Ransomware Could Lead to War | Ransomware Attacks Hit Record | Whole Towns Are Targeted, and more

Police Computer Systems Ill-Prepared to Cope with Ransomware Attack  (Phil Pennington, NZ Herald)
Police computer systems have been ill-prepared to cope with a disaster like a major hack. This has been at the same time they have been pushing for more powers to gather people’s data to keep in the systems. An audit shows police did not know how much data they could afford to lose if their IT systems were hit.

Ransomware Attacks: No Longer a Matter of “If,” but “When”  (Daniel Burns, Business 2 Community)
In a world where digital exponential change accelerates tremendously, cyber threats are no longer a frustrating obstacle that only individuals face. While the ease of large-scale connectivity is appealing, our vital systems in place are now more delicate than we realize.

How Data-Driven Patch Management Can Defeat Ransomware  (Louis Columbus, Venture Beat)
Patterns emerging from this year’s growing number of ransomware attacks show organizations rely on an inventory-based approach to patch management and aren’t systematic in managing cybersecurity hygiene. As a result, organizations often lack visibility into risks and cannot prioritize which endpoints, systems, cloud platforms, and networks have the greatest vulnerability. All ransomware attack victims share the common trait of having limited contextual intelligence of the multiple ransomware attempts completed before their companies are compromised. Lacking the basic cybersecurity hygiene of multi-factor authentication (MFA) across all accounts and increasing the frequency and depth of vulnerability scans are two of many actions organizations can take to improve cybersecurity hygiene.
The solution? Bots can identify which endpoints need updates and their probable risk levels, making the most current and historical data to identify the specific patch updates and sequence of builds a given endpoint device needs.
Instead of relying on a comprehensive, inventory-based approach to patch management that is rarely finished, IT and security teams need to fully automate patch management. Taking this approach offloads help desk volumes, saves valuable IT and security team time, and reduces vulnerability remediation service-level agreement (SLA) metrics. Using bots to automate patch management by identifying and prioritizing threats and risks is fascinating to track, with CrowdStrike, Ivanti, and Microsoft being the leading vendors in this area.

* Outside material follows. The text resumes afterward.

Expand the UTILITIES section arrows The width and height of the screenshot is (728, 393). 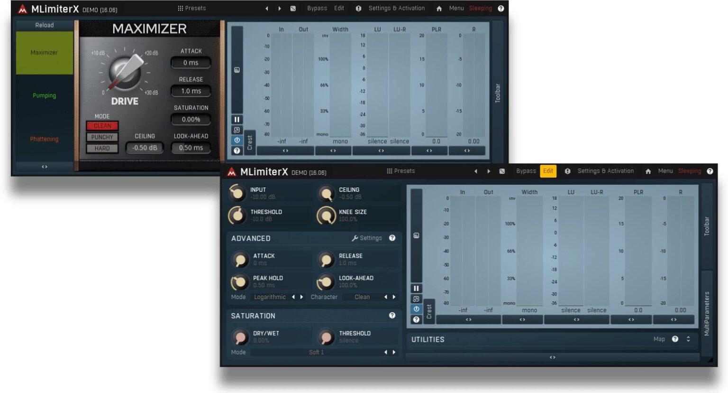coord(688,339)
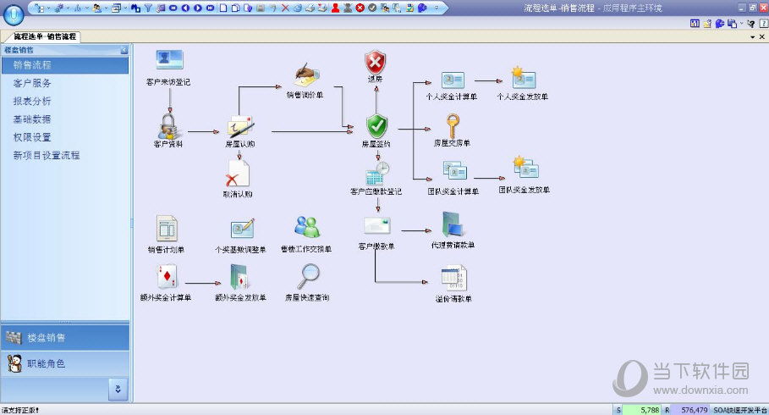Collapse the 楼盘销售 panel header arrow
This screenshot has height=415, width=769.
[124, 50]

Inside a Ransomware Negotiation: This Is How ‘Asshole’ Russian Hackers Shake Down Companies  (Shannon Vavra, Daily Beast)
The Daily Beast obtained transcripts of a victim negotiating with a ransomware gang this summer, just as the Biden administration began to grapple with an onslaught of attacks.

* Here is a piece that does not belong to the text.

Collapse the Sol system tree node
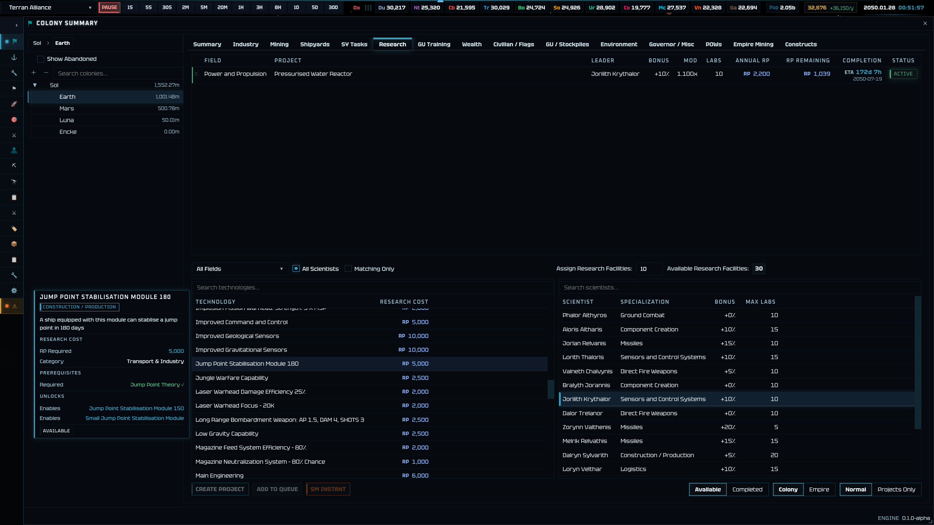The image size is (934, 525). pyautogui.click(x=35, y=85)
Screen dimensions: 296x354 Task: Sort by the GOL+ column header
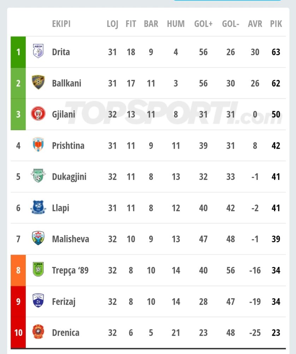203,24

Texas Ransomware Attack Shows What Can Happen When Whole Towns Are Targeted  (Jake Bleiberg and Eric Tucker, AP / USA Today)
In 2019, ransomware had yet to emerge as one of the top national security concerns confronting the United States, an issue that would become the focus of a presidential summit between Washington and Moscow this year. But the attacks in Texas were a harbinger of the now-exploding threat and offer a vivid case study in what happens behind the scenes when small-town America comes under attack.